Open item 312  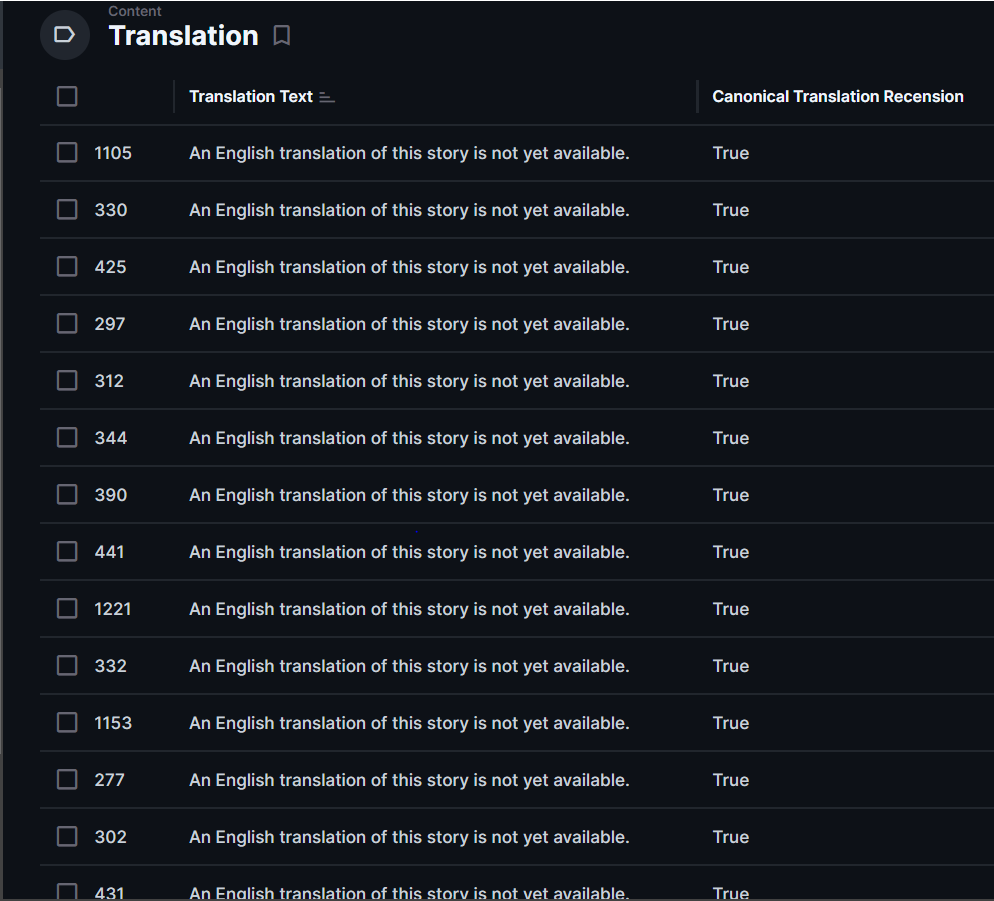click(108, 380)
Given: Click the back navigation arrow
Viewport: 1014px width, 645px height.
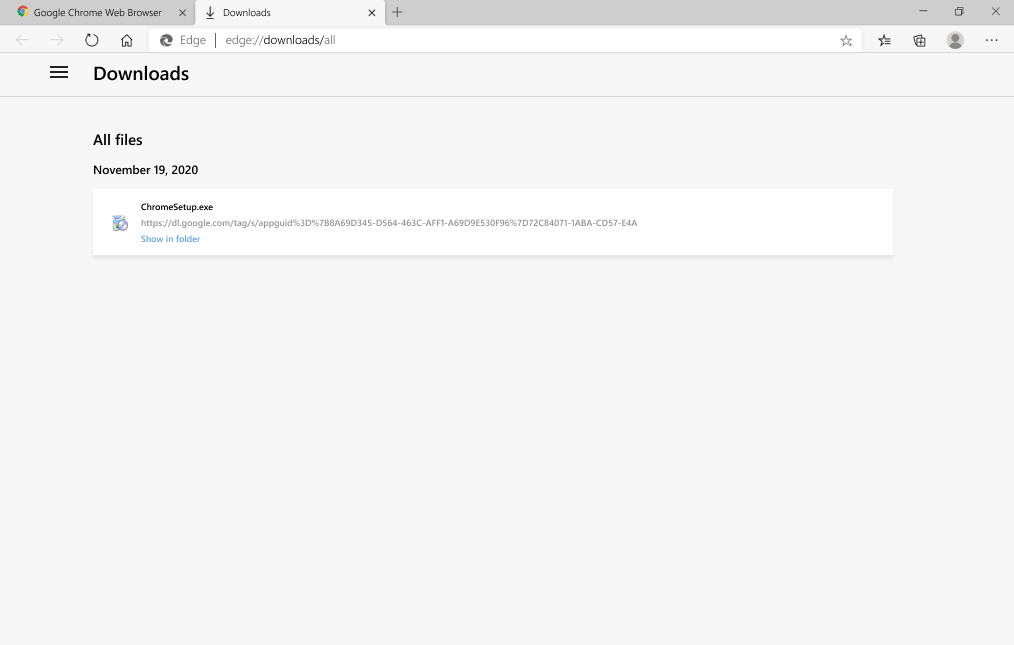Looking at the screenshot, I should [x=22, y=40].
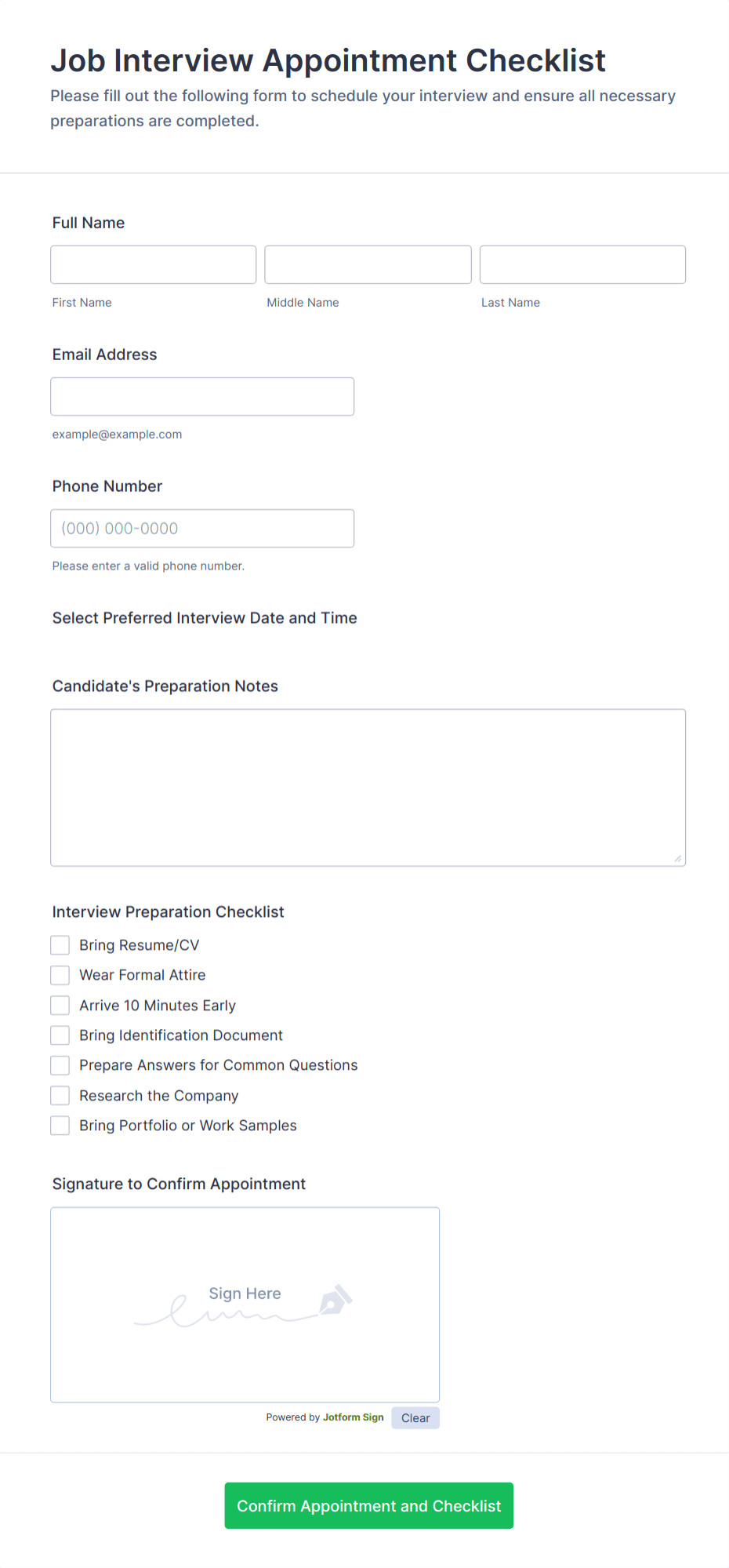Select the Email Address field
729x1568 pixels.
pos(202,396)
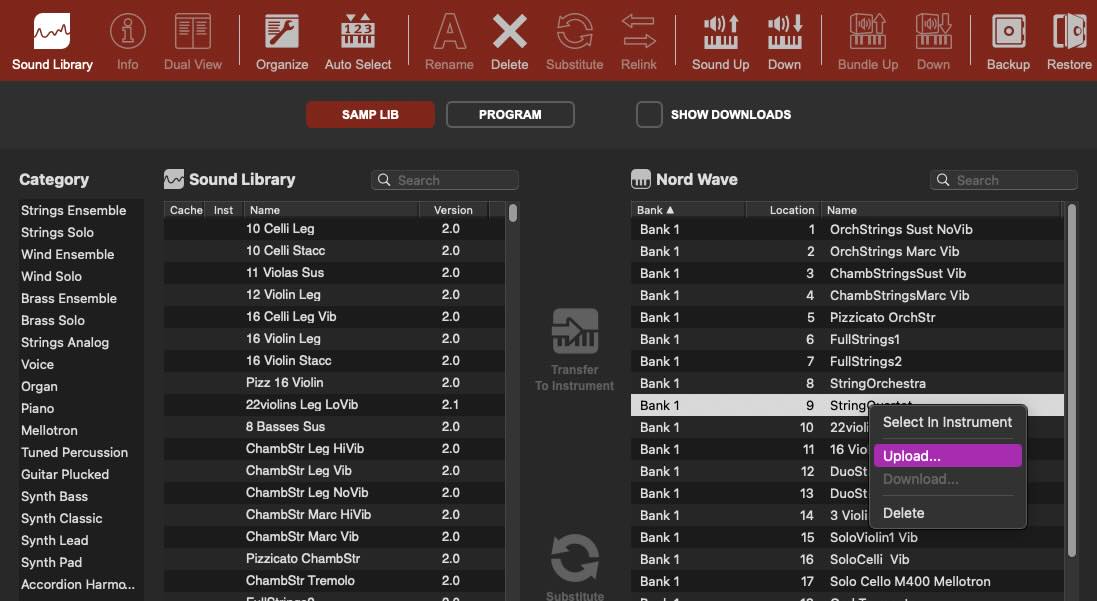The image size is (1097, 601).
Task: Click the Auto Select toolbar icon
Action: (358, 33)
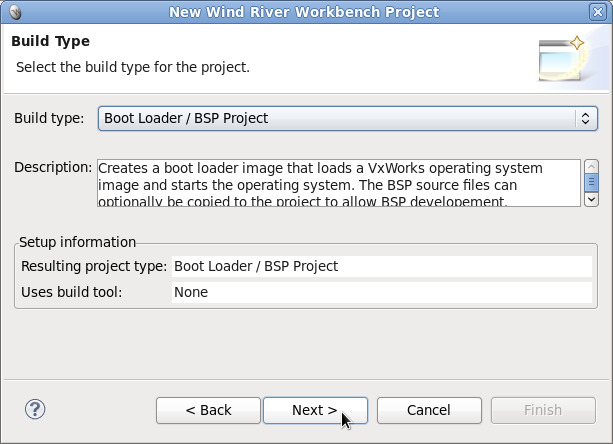Select the Uses build tool value field
This screenshot has height=444, width=613.
pos(381,292)
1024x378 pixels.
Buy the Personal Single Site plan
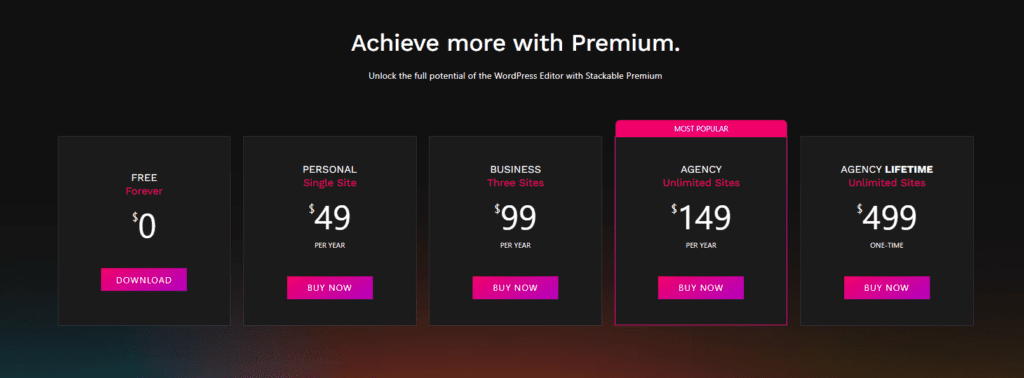(x=330, y=288)
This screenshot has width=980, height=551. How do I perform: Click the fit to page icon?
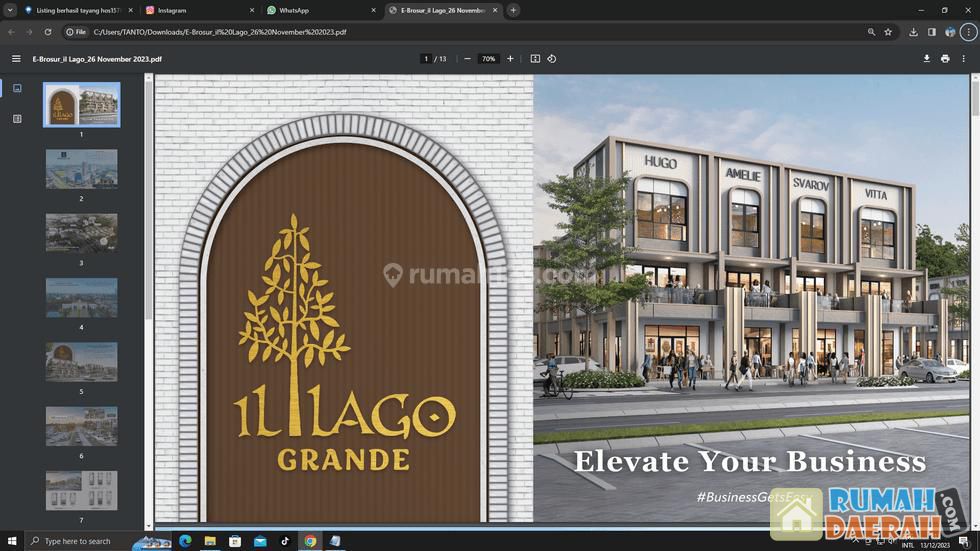pos(535,59)
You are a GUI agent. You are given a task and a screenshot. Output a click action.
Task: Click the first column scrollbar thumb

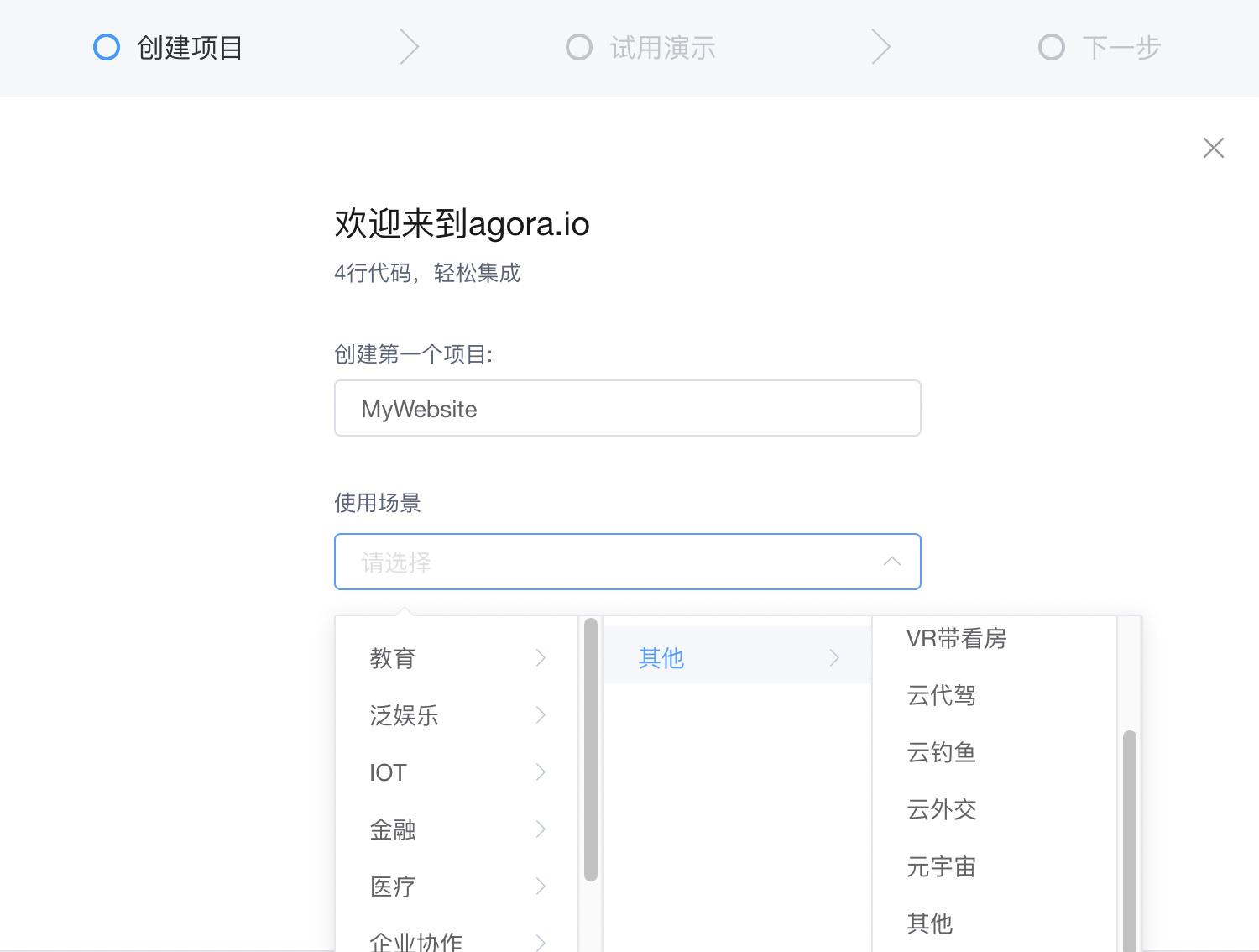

= Required action =
Copy nothing but the lines from the line that contains "This screenshot has width=980, height=551." through the end of the listing, exactly, and keep pictures out of it.

= Solution below =
This screenshot has width=980, height=551. How do I perform: Click the fit to page icon?
pos(535,59)
You are a GUI agent. You are given a task and a screenshot. Output a click action.
Task: Click the first column scrollbar thumb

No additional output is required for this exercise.